14Liz Berry’s second collection of poems, The Republic of Motherhood (2018) is centred around the ‘becoming-mother’ experienced by the poetic persona. The experience of motherhood is painted as a deeply disorienting, even alienating one. The relationship to space and place is completely reconfigured by the reality of motherhood, and although the combination of horizontal and vertical movements that could be found in Black Country is still present in this collection, it takes on a completely new meaning. In the poems from The Republic of Motherhood, the horizontal wanderings of the mother poet are associated with the aimless and repetitive roaming of the exhausted new mother pushing her pram around. This movement is portrayed as precarious and fragile, and is on occasions brought to a halt by the reality of illness or exhaustion. The solution to the threat of stasis is found in an aspiration to transcendence, portrayed as a vertical movement of the soul ascending above the body, a movement from the material to the immaterial.

#### Provided information:
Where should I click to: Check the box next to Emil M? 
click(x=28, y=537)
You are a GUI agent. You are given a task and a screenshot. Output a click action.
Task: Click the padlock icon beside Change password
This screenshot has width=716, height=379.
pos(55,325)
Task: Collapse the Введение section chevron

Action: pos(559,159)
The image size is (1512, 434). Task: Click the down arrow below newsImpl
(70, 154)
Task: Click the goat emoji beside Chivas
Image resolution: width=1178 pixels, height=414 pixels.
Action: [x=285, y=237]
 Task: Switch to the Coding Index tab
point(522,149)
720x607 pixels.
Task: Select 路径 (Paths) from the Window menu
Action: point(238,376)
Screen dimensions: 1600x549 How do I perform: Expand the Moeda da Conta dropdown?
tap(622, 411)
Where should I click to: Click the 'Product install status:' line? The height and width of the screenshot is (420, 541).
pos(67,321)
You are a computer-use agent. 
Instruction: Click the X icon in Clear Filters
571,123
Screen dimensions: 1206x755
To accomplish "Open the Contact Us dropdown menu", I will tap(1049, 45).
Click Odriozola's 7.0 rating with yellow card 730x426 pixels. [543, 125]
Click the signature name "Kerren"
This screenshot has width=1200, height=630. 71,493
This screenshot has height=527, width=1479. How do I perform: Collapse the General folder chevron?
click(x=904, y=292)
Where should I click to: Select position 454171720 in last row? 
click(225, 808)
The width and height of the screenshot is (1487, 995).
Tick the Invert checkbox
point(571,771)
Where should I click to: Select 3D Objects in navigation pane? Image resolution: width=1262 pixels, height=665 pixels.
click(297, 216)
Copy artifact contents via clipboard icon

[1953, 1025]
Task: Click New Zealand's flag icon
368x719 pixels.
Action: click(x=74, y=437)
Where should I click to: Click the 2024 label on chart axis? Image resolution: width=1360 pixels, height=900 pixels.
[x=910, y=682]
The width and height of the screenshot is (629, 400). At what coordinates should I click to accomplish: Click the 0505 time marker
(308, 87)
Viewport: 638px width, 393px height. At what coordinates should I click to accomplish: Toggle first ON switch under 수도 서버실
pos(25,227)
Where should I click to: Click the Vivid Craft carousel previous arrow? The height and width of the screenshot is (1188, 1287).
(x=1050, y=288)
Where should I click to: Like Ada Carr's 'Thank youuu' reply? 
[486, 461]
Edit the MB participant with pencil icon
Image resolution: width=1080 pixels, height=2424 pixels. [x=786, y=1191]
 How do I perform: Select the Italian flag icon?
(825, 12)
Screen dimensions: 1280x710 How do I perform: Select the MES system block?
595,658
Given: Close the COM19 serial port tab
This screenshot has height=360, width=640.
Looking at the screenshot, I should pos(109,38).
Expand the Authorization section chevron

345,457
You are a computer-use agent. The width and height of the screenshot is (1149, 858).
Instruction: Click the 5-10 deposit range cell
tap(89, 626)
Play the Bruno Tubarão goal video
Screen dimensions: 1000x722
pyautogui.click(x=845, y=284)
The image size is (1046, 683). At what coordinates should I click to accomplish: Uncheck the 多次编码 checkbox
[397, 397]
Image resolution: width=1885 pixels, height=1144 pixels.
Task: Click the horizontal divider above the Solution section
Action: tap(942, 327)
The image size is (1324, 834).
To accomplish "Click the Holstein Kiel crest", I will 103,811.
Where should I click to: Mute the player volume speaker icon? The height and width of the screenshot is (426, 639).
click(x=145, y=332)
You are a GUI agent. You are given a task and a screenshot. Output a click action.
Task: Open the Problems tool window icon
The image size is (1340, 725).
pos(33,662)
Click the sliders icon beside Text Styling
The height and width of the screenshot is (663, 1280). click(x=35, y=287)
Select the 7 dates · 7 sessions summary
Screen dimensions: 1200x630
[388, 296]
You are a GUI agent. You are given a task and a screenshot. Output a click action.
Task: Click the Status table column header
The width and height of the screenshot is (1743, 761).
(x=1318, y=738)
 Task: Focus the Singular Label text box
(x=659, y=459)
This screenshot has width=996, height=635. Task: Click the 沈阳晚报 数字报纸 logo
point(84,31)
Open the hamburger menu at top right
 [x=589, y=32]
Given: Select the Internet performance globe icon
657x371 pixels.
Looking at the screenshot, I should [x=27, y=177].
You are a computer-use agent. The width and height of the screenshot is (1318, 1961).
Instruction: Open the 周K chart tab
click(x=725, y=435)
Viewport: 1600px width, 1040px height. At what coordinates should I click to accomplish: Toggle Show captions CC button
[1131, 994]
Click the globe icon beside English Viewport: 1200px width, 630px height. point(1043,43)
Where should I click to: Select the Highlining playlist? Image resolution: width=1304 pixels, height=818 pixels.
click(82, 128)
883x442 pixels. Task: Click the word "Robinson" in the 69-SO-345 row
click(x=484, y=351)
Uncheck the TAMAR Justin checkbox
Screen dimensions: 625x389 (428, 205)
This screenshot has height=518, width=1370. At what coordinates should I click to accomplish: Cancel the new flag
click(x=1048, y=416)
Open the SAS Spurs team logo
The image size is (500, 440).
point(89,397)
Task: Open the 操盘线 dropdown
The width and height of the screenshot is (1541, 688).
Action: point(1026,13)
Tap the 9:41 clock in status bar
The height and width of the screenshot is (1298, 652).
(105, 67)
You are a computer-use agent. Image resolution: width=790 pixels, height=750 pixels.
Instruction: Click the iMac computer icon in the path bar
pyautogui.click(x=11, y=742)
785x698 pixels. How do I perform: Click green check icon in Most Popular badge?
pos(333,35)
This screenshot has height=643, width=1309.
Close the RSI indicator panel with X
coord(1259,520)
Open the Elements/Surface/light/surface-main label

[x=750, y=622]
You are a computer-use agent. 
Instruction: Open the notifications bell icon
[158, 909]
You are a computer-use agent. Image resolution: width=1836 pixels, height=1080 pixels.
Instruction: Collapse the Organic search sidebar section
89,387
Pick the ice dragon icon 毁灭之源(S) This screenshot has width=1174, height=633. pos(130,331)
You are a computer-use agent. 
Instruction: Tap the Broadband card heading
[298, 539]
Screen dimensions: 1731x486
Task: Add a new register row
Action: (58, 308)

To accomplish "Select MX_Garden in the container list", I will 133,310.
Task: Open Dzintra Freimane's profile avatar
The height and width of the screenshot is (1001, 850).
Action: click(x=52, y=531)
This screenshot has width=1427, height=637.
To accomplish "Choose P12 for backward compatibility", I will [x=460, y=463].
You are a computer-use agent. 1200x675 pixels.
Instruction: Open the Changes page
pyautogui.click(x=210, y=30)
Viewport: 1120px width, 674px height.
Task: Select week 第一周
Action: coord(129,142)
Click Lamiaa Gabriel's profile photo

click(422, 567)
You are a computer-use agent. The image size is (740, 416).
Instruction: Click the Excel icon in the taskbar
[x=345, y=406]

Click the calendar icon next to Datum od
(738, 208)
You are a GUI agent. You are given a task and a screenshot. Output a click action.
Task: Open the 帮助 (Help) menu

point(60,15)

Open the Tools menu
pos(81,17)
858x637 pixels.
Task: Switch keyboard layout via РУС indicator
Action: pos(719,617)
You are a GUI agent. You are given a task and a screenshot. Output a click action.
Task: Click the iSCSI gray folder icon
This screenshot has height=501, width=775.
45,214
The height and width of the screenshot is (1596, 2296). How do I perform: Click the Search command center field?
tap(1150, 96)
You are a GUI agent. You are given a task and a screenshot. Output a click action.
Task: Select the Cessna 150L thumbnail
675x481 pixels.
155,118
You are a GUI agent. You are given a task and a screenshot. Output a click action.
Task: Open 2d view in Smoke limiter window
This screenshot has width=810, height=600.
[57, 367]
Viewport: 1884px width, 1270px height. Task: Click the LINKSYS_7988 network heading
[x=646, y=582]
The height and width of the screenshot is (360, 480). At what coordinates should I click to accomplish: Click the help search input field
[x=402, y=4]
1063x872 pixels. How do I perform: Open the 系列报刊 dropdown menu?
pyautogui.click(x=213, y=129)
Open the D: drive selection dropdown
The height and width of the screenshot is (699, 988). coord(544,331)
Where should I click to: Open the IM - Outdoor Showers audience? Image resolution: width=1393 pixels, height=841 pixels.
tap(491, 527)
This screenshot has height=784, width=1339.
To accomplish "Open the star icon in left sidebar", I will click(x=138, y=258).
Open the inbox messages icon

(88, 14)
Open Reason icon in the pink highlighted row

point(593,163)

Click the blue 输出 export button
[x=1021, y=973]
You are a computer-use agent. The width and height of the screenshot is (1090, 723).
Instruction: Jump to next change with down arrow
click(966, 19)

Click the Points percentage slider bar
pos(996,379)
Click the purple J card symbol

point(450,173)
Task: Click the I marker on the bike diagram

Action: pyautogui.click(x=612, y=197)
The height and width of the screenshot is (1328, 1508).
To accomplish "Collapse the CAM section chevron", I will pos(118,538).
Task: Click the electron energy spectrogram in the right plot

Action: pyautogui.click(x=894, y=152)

#### Activities:
A. Decide whether each statement agrees with the passage on Liz Berry's The Republic of Motherhood. Answer yes or no for each, and quote the deciding words of the passage. (i) The Republic of Motherhood is Berry's second collection of poems. (ii) The mix of horizontal and vertical movements found in Black Country no longer appears in this collection. (iii) The vertical movement that answers the threat of stasis goes from the immaterial to the material.
B. Extend the passage on Liz Berry's The Republic of Motherhood, starting after its final sentence.

#### Answers to the problems:
A.
(i) Yes: "Liz Berry’s second collection of poems, The Republic of Motherhood (2018)"
(ii) No: "the combination of horizontal and vertical movements that could be found in Black Country is still present in this collection"
(iii) No: "a movement from the material to the immaterial"

B.
15Unlike a poem like ‘Bird’ in which, as we have seen, the poetic persona was able to fly above the streets of her hometown and was able to appropriate the map by naming its places, the poems from The Republic of Motherhood replace the map of the Black Country with the territory of maternal emotions. The places mentioned are generic, but they do not belong to any recognisable area and often become symbols of moments in the poet’s life. This is particularly the case in poems which portray the experience of childbirth, such as ‘Horse Heart’ or ‘Sky Birth.’ In ‘Horse Heart', the poetic persona appears bedridden as she waits for the contractions to start. In order to stave off the anxiety of stasis and silence, she takes a flight line by following the sound of the baby’s heart through the monitor, which becomes akin to horses’ hooves galloping through ‘the high wet grass of their lives’ (Berry 2018, 5). In ‘Sky Birth', the poetic persona’s labour pains are described as the ascension of a mountain. The landscape is an intensely private one, as in this poem, the hospital setting completely disappears, to be replaced by a desolate wind-blown peak which stands for the climax of the pain of childbirth. Once again, the poem ends on the possibility of the soul leaving the body, which is shed as a mere envelope: ‘I would have gladly left my body / on that lit ledge for birds to pick clean’ (Berry 2018, 9). In these poems, the mother poet can roam through her own private landscapes in order to explore and appropriate the extreme sensations associated with childbirth instead of remaining bed-ridden and voiceless. The poet Rachel Bower uses a similar kind of imagery in her own childbirth poem entitled ‘Stones', in the collection Moon Milk, which was published the same year as Liz Berry’s The Republic of Motherhood: ‘and wish for alpine streams / to smooth our stones / for ancient women / to trample moans / through sweet grass / and gift us maps of crags / trace the way / pebble paths to guide us’ (Bower 2018, 24).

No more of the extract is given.